At least six opposition fighters were killed and 18 others wounded, their bodies covered with sand thrown up by shells bursting in the dunes, doctors at Brega hospital said. Angry crowds gathered around them at the hospital, chanting: "The blood of martyrs will not go in vain."
In the late afternoon the pro-Qaddafi force fled the campus, and opposition fighters were seen combing through the university buildings.
However, the formation of a unified military command and a full-scale attack against pro-government targets, let alone a coordinated march on Tripoli, does not seem imminent.
Col Tarek Saad Hussein, a leader of the rebel force, confirmed that taking Tripoli was the rebels' goal.
"I cannot give numbers.

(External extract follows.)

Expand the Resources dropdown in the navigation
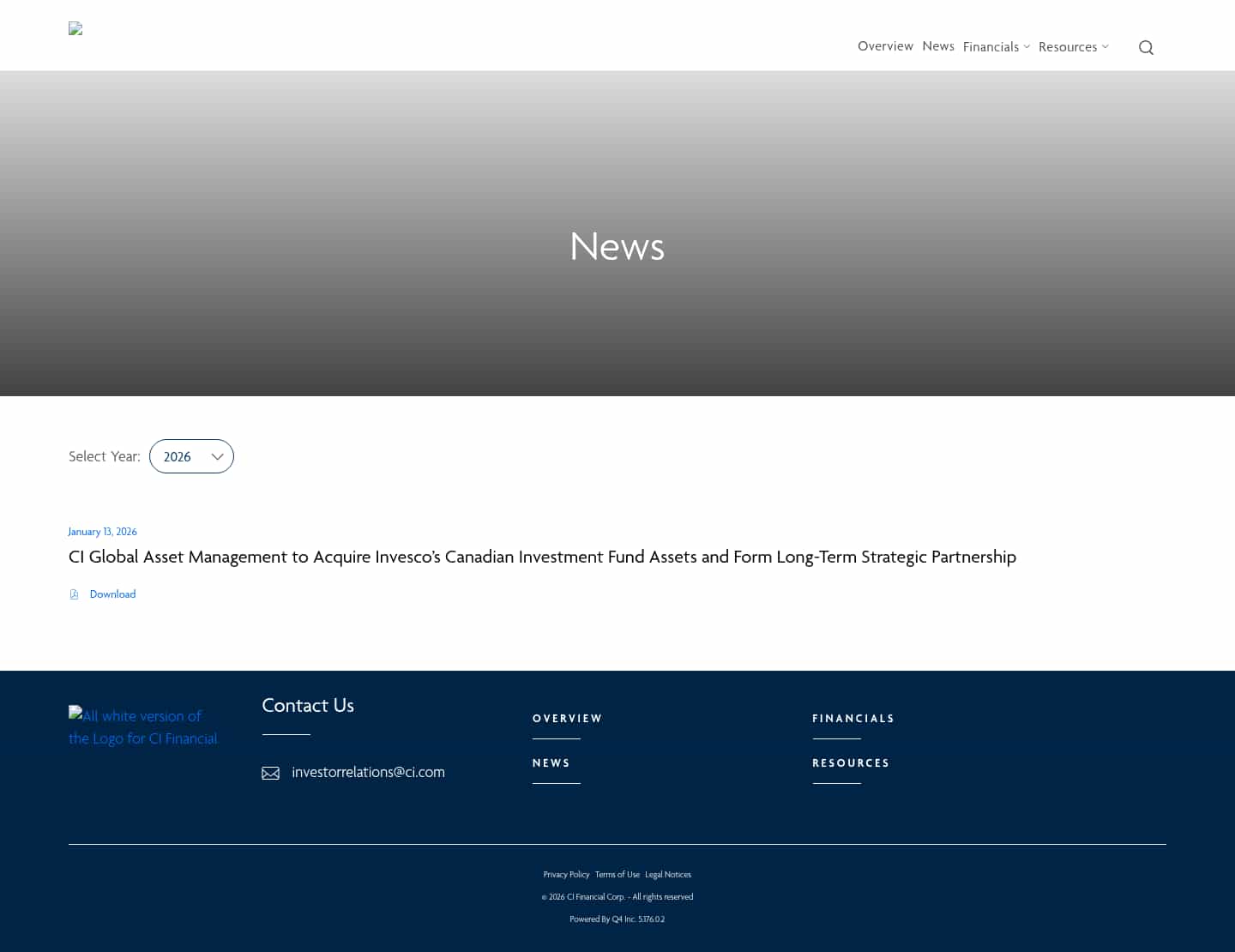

I cannot explain our plans, but I can say we gave the order to march towards Tripoli," Col Hussein said. However, the rebel force still does not seem to have a strategy. Many young people seem eager to fight, but they are disorganised.
Faras Lashrash, 23, a university student and member of the Libyan national rugby team, who arrived in Brega from Benghazi on Wednesday, said: "We are now trying to regroup, getting everything we can, from weapons to transport.
"The civilians know how to work a Kalashnikov or a rifle, but not how to use the advanced weapons," said Mr Lashrash, who was wearing torn military fatiques and had streaked his face with grease.
"I went to enlist in an army base. They told me there was no time for training because the Qaddafi supporters were taking Brega. They taught me how to load and unload a gun, and here I am." He said he had heard that thousands of young men "are already going westward".
Mohammed Adraif, a soldier unloading artillery from a truck, said: "There's not a lot of coordination between us and the armed youth. The military was supposed to be in front of the armed civilians, but actually the protesters are leading the way."